We made explicit judgements about whether studies were at high risk of bias across four domains, according to the criteria suggested in the Cochrane Handbook for Systematic Reviews of Interventions (Higgins 2011).

• Random sequence generation: We categorised the method used to generate the allocation sequence as:

  • low risk ‐ any truly random process (e.g. random number table, computer random number generator);

  • high risk ‐ any non‐random process (e.g. odd or even date of birth, hospital or clinic record number); or

  • unclear risk ‐ no or unclear information provided.

• Allocation concealment: We categorised the method used to conceal the allocation sequence as:

  • low risk (e.g. telephone or central randomisation, consecutively numbered sealed opaque envelopes);

  • high risk ‐ open random allocation (e.g. unsealed or non‐opaque envelopes, alternation; date of birth); or

  • unclear ‐ no or unclear information provided.

• Blinding: We assessed blinding of participants, clinicians and caregivers and outcome assessors separately for different outcomes and categorised the methods as:

  • low risk;

  • high risk; or

  • unclear risk.

• Incomplete outcome data: We described completeness of data, including attrition and exclusions from analysis for each outcome and reasons for attrition or exclusion, when reported. We assessed whether missing data were balanced across groups or were related to outcomes. When sufficient information was reported or was supplied by trial authors, we planned to reinstate missing data to the analyses. We categorised completeness as:

• • low risk: ≤ 10% missing data;

  • high risk: > 10% missing data; or

  • unclear risk: no or unclear information provided.

We assessed the likely magnitude and direction of bias and whether we considered it likely for bias to impact study findings. We planned to explore the impact of the level of bias by performing sensitivity analyses.

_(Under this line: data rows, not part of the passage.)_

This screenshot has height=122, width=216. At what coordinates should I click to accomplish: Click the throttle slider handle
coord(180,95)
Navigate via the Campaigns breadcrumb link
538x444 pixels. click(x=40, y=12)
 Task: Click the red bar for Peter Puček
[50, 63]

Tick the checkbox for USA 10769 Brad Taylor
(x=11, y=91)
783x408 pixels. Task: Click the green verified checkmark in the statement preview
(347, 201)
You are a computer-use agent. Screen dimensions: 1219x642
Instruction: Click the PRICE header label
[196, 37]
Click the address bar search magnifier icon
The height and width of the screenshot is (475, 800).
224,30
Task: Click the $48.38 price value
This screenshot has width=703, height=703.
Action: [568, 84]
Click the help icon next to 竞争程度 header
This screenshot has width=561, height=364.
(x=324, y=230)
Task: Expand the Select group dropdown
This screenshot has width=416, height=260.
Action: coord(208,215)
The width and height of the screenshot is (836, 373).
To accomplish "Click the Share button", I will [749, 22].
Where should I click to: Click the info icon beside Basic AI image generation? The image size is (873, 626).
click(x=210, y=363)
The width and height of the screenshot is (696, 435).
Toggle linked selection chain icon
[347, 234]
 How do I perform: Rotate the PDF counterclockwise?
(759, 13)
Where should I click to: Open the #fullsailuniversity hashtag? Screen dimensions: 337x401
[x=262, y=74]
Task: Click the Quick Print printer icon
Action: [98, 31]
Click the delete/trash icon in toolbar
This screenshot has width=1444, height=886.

Measures of treatment effect

We analysed treatment effects in individual trials by using Review Manager 5.3 and reported risk ratios (RRs) and risk differences (RDs) for dichotomous data and mean differences (MDs) for continuous data, with respective 95% confidence intervals (CIs). We determined the number needed to treat for an additional beneficial outcome (NNTB) or an additional harmful outcome (NNTH) for analyses with statistically significant differences among RDs.

Unit of analysis issues

The unit of analysis was the participating infant in individually randomised trials. For cluster‐randomised trials (had we identified any for inclusion), we planned to undertake analyses at the level of the individual while accounting for clustering of data by using methods recommended in the Cochrane Handbook for Systematic Reviews of Interventions (Higgins 2011).

Dealing with missing data

We requested additional data from trial investigators if data on important outcomes were missing or were reported unclearly. When data were still missing, we examined the impact of this on effect size estimates by performing sensitivity analyses.

Assessment of heterogeneity

We examined treatment effects in individual trials and heterogeneity between trial results by inspecting forest plots if more than one trial was included in a meta‐analysis. We calculated the I² statistic for each analysis to quantify inconsistency across studies and to describe the percentage of variability in effect estimates that may be due to heterogeneity rather than to sampling error. If we detected moderate or high (I² > 50%) heterogeneity, we explored possible causes (e.g. differences in study design, participants or interventions; completeness of outcome assessments) by performing sensitivity analyses.

Assessment of reporting biases

If more than five trials were included in a meta‐analysis, we conducted a funnel plot analysis.

Data synthesis

We used the fixed‐effect model in RevMan 5.1 to perform meta‐analysis.

Subgroup analysis and investigation of heterogeneity

We prespecified the following subgroup analyses.

• Very preterm (< 32 weeks' gestation) or VLBW (< 1500 g) infants (vs infants at 32 to 36 weeks' gestation or birth weight 1500 to 2499 g).

• Infants who were small for gestational age (< 10th percentile for weight) at hospital discharge (vs infants ≥ 10th percentile).

• Infants with chronic lung disease receiving supplemental oxygen therapy at hospital discharge (vs infants without chronic lung disease).